## WHAT YOU HAVE TO DO
According to the Form 8-K cover page below, in which state is Lee Enterprises, Incorporated incorporated?

PURSUANT TO SECTION 13 OR 15(d) OF THE
SECURITIES EXCHANGE ACT OF 1934

Date of Report (Date of earliest event reported): January 17, 2012

_______________________________________________________________________
 
LEE ENTERPRISES, INCORPORATED
 
 (Exact name of Registrant as specified in its charter)

_______________________________________________________________________

Commission File Number 1-6227

Delaware
(State of Incorporation)
42-0823980
(I.R.S. Employer Identification No.)


201 N. Harrison Street, Davenport, Iowa  52801
(Address of Principal Executive Offices)


(563) 383-2100
Registrant's telephone number, including area code

_____________________________________________________________________________________

Check the appropriate box below if the Form 8-K filing is intended to simultaneously satisfy the filing obligation of the Registrant under any of the following provisions:

[  ] Written communications pursuant to Rule 425 under the Securities Act (17 CFR 230.425)

## DATASET RECORDS
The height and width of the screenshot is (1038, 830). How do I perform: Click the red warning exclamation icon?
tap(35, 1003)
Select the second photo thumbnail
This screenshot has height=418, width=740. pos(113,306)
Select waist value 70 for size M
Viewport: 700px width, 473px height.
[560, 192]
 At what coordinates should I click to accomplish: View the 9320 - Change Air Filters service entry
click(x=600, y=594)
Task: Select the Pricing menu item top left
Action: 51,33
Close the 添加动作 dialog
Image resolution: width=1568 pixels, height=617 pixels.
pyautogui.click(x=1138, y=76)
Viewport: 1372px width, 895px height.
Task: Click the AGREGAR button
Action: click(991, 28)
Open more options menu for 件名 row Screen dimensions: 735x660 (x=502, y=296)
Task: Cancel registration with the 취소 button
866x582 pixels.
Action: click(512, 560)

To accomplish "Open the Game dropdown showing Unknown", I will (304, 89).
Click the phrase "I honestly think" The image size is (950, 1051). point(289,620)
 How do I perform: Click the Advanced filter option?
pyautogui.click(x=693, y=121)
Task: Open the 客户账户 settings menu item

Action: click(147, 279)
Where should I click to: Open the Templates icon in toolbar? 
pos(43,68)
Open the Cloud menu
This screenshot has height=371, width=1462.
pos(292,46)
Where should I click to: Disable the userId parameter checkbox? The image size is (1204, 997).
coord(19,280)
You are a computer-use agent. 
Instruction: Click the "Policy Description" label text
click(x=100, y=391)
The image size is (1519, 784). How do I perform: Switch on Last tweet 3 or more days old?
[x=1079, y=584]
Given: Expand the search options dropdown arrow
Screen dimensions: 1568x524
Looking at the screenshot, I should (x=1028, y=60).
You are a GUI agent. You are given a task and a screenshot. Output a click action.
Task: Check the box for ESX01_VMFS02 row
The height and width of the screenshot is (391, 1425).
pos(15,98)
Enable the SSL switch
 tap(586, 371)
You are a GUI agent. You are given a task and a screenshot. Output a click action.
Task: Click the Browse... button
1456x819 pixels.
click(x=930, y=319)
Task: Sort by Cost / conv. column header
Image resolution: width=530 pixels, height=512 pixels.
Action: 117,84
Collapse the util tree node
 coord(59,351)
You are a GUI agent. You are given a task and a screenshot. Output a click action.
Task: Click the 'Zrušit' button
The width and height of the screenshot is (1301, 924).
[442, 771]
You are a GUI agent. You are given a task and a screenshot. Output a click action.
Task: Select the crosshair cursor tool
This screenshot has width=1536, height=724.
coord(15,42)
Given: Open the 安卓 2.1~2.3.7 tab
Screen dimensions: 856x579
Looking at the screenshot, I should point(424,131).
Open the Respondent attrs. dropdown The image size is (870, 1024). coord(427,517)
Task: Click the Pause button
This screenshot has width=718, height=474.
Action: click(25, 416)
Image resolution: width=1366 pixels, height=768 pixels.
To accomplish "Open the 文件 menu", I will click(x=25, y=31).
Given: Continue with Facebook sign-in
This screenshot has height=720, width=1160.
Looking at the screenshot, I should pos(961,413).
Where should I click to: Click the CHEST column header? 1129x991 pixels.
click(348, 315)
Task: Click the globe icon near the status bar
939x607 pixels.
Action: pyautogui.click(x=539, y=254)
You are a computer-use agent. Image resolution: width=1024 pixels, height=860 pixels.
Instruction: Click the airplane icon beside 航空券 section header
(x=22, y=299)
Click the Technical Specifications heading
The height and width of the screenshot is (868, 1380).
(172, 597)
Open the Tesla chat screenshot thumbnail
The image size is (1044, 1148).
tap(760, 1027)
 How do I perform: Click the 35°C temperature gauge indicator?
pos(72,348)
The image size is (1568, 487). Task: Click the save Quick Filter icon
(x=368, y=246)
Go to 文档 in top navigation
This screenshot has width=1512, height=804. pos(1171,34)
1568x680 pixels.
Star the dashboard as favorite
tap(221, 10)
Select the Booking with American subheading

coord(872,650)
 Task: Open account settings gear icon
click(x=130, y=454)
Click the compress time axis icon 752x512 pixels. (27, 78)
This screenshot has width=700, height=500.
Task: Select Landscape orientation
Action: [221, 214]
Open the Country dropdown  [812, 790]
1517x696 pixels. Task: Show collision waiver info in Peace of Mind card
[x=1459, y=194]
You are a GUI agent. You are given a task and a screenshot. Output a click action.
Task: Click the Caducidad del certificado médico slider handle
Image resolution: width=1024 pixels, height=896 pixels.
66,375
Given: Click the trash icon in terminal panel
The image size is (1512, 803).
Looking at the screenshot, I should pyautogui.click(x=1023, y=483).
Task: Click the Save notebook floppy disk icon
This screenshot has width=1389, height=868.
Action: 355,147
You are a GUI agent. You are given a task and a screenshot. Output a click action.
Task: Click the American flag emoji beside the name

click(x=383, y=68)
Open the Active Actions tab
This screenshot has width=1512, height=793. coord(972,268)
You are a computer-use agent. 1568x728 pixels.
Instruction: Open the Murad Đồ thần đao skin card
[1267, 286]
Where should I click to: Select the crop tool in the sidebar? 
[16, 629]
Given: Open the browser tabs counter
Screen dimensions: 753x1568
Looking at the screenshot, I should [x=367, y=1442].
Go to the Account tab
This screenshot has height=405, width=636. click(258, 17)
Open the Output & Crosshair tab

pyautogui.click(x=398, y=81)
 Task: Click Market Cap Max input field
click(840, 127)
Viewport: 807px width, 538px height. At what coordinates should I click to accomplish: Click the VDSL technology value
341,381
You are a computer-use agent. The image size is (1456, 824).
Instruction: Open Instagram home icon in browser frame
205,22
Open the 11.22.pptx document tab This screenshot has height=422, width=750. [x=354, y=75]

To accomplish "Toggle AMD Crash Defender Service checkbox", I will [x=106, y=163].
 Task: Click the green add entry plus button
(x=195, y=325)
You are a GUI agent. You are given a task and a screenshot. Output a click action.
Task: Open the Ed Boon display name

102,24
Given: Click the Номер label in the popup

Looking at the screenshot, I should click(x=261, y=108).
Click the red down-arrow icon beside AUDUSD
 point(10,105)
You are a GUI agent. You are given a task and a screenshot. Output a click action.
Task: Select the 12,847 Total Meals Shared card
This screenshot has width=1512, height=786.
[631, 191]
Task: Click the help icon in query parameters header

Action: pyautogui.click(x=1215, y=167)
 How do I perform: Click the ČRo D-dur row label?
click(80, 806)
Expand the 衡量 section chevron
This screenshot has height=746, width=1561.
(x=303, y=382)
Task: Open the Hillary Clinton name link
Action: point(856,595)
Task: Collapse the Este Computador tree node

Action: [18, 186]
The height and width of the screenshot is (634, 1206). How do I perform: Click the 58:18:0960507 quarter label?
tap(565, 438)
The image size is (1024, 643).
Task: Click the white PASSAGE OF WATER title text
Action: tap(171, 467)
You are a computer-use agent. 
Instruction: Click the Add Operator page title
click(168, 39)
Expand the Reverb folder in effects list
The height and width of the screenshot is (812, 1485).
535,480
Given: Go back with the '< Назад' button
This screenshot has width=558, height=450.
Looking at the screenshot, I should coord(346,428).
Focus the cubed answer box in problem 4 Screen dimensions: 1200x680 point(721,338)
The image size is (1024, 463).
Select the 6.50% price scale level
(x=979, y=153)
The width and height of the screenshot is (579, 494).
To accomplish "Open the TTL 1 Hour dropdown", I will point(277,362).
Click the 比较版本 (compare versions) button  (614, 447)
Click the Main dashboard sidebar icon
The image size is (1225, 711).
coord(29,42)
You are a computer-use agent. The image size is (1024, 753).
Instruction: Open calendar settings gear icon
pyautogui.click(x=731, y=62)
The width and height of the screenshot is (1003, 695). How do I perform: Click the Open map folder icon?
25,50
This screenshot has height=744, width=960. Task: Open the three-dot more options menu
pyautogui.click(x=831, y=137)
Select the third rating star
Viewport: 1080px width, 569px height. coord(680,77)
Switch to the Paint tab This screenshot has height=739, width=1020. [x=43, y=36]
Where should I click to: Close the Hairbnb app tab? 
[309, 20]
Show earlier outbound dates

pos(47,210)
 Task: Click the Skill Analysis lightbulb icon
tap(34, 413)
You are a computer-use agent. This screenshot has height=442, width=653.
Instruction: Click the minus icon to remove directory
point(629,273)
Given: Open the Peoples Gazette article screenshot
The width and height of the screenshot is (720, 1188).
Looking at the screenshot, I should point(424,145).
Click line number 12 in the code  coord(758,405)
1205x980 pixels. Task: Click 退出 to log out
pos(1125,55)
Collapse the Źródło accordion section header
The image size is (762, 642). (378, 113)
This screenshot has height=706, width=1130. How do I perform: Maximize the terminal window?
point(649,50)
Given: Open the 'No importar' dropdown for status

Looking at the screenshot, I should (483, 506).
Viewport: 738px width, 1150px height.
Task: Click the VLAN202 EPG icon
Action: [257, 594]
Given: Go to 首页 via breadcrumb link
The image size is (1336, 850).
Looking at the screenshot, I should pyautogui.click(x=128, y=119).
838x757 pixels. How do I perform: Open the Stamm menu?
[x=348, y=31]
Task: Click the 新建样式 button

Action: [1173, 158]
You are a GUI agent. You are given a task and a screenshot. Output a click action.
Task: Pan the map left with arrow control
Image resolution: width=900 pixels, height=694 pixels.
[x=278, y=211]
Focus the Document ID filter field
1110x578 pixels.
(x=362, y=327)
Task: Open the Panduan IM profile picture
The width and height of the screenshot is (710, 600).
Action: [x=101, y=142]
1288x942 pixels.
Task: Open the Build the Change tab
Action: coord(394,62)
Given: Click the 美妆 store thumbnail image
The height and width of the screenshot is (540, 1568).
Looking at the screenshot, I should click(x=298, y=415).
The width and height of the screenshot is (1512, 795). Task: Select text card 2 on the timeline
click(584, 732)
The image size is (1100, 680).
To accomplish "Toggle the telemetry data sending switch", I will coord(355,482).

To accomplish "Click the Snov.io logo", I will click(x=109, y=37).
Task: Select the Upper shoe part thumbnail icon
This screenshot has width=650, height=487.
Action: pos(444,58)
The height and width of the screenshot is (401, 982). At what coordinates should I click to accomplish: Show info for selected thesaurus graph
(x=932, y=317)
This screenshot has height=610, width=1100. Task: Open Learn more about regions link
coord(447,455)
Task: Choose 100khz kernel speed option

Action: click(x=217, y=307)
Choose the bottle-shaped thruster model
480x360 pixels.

## PROBLEM SOLUTION
Delaware